#### Instructions to follow:
Update the lines running from the one containing "1568x620 pixels." through the one containing "Action: click(x=1541, y=400)" by changing "gear menu" to "cog menu" and leaving everything else as it is. Give only those lines, without the pictures.

#### Records for this exercise:
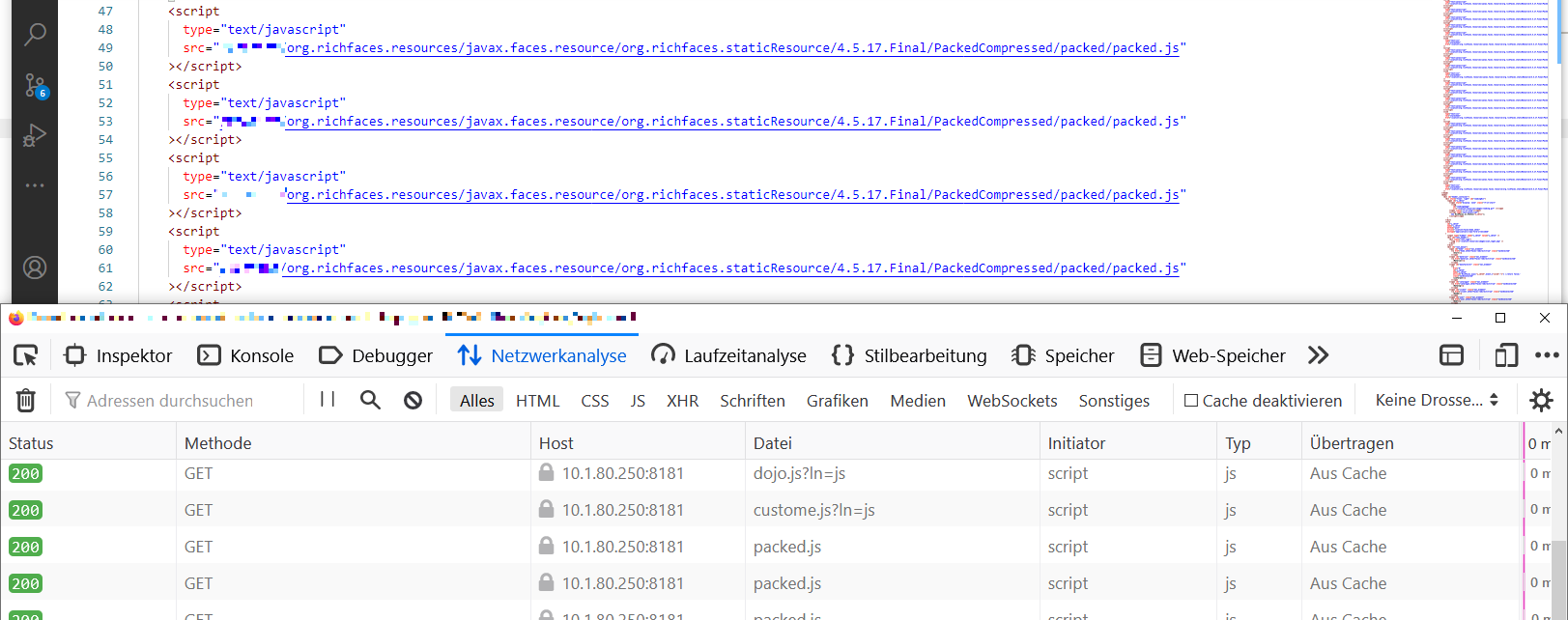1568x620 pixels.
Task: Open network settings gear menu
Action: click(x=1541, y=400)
---
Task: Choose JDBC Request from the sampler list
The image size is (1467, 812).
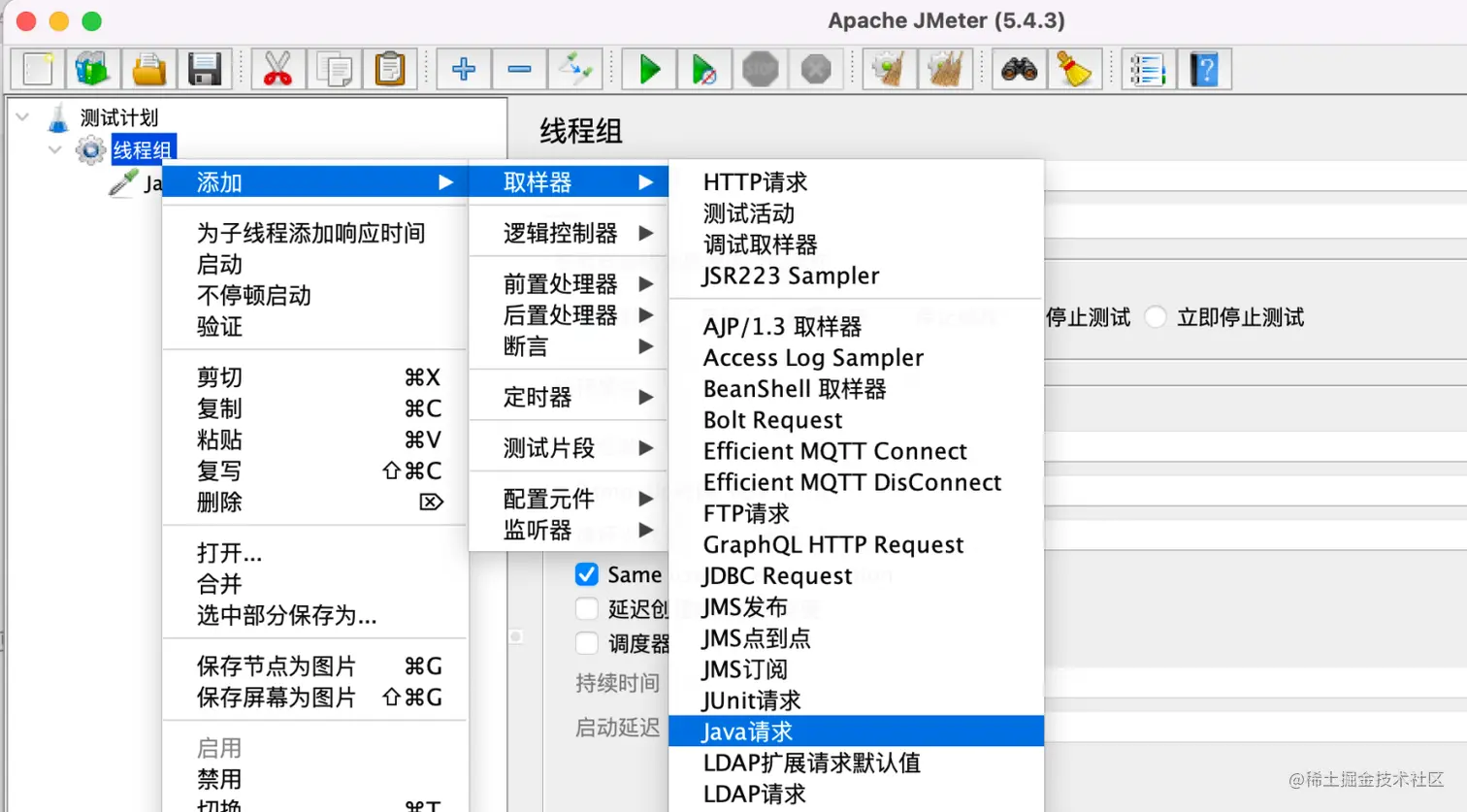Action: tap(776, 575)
--
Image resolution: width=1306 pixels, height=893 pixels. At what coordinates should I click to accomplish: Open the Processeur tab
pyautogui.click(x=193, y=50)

#### The reply:
1568x620 pixels.
Task: Open network settings cog menu
Action: click(x=1541, y=400)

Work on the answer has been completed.